The family of former president Nelson Mandela will accompany his remains on the flight to the Eastern Cape on Saturday morning.
"Tomorrow [Saturday morning], the body of Mr Nelson Mandela will leave Waterkloof [Air Force Base] at 10.45am," family spokesperson General Temba Matanzima told reporters in Johannesburg on Friday. "He will leave Waterkloof with members of the family, who will accompany him." Matanzima said members of the military would also accompany Mandela's remains.
"When they land in Mthatha, at about 12.45pm, the body and the delegation ... will be met by members of the family, members of the Thembu nation and others who are prepared to meet and accompany the family."
From there, the convoy would proceed through the streets of Mthatha. "There will be two stops. There will be a stop on York Road, next to the old stadium, and there will be another stop at Ultra City for 10 or 15 minutes for people to see," Matanzima said.
From there, the convoy would proceed to Qunu, where the remains would be handed over to the Mandela family by the military. "The members of the family will [then] do their part, taking the body into the house of Madiba, and there they will wait until the next morning, when the official funeral will take place."

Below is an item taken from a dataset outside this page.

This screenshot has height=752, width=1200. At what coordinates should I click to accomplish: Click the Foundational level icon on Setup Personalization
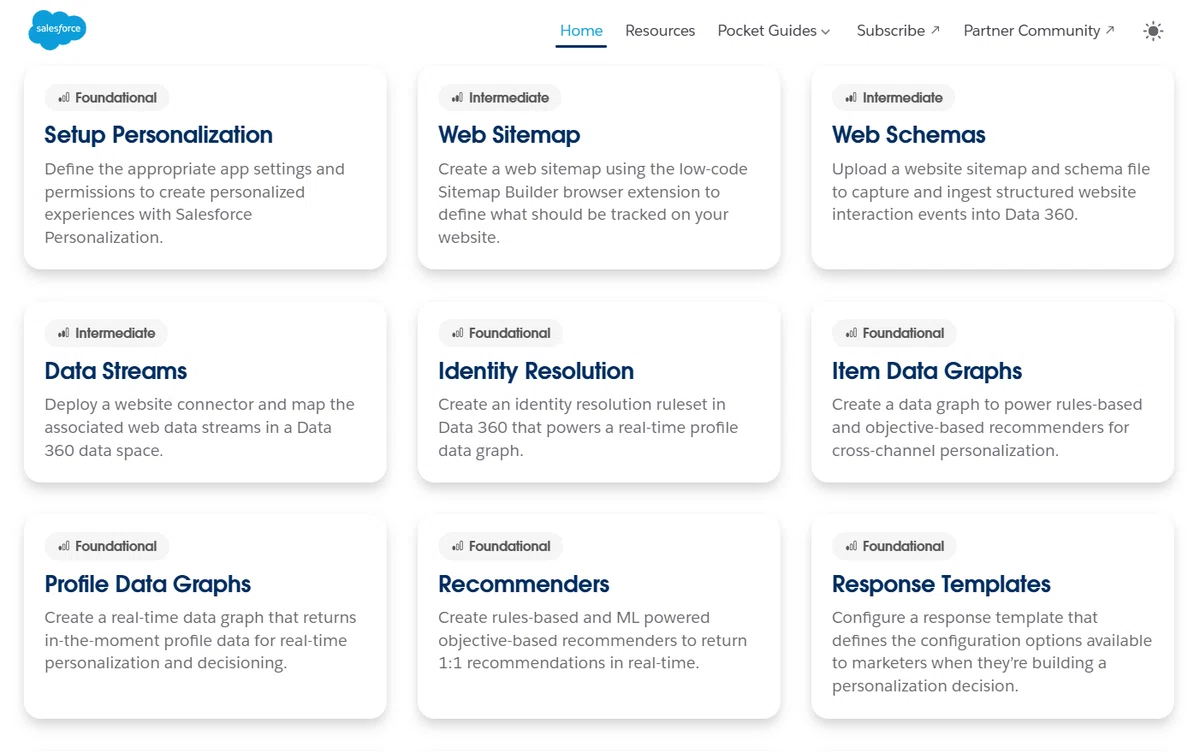pos(64,98)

Matanzima said the government would provide further details of the funeral programme. In Qunu the police, the military, government officials and the media were preparing on Friday for the funeral Mandela.
He died at his home in Houghton, Johannesburg, last Thursday at the age of 95.
On a hill at the Nelson Mandela Museum, a few kilometres away from the Mandela homestead, international and local television cameras were being set up. Journalists used white tape and plastic markers to designate their spots on a hill overlooking the village. Some have been there since last week and have set up gazebos where presenters can stand for live crossings.
The Mandela homestead, where the funeral will be held on Sunday, can be seen from the hill. A large structure, a few metres high and wide, with a round roof and a wide bottom, can be seen in the distance. Work on the structure began last Friday. It has been finished off with panels, and a large white marquee has been erected nearby. Outside broadcast vans, more gazebos, satellite dishes and generators have been set up close to the media centre, which is in a marquee set up at the museum. Journalists covering the funeral will not be allowed any closer than this. The South African Broadcasting Corporation will furnish them with images and sound.
Shortly before 3pm on Friday, a military helicopter landed a few metres from the media centre. Jets and other military helicopters have circled overhead since Friday morning. Cannons have been heard firing in the vicinity of Mandela's house, leaving behind a thick cloud of white smoke. Access to the Mandela homestead was controlled on Friday, with police blocking all roads leading to the main gate.
Police have closed off the N2, the main road to and from Qunu, for a few kilometres before and after Mandela's house. The side-road through Qunu, which media and other people initially used to get to the house, was closed late on Tuesday afternoon. On Friday, a long line of buses formed near the house.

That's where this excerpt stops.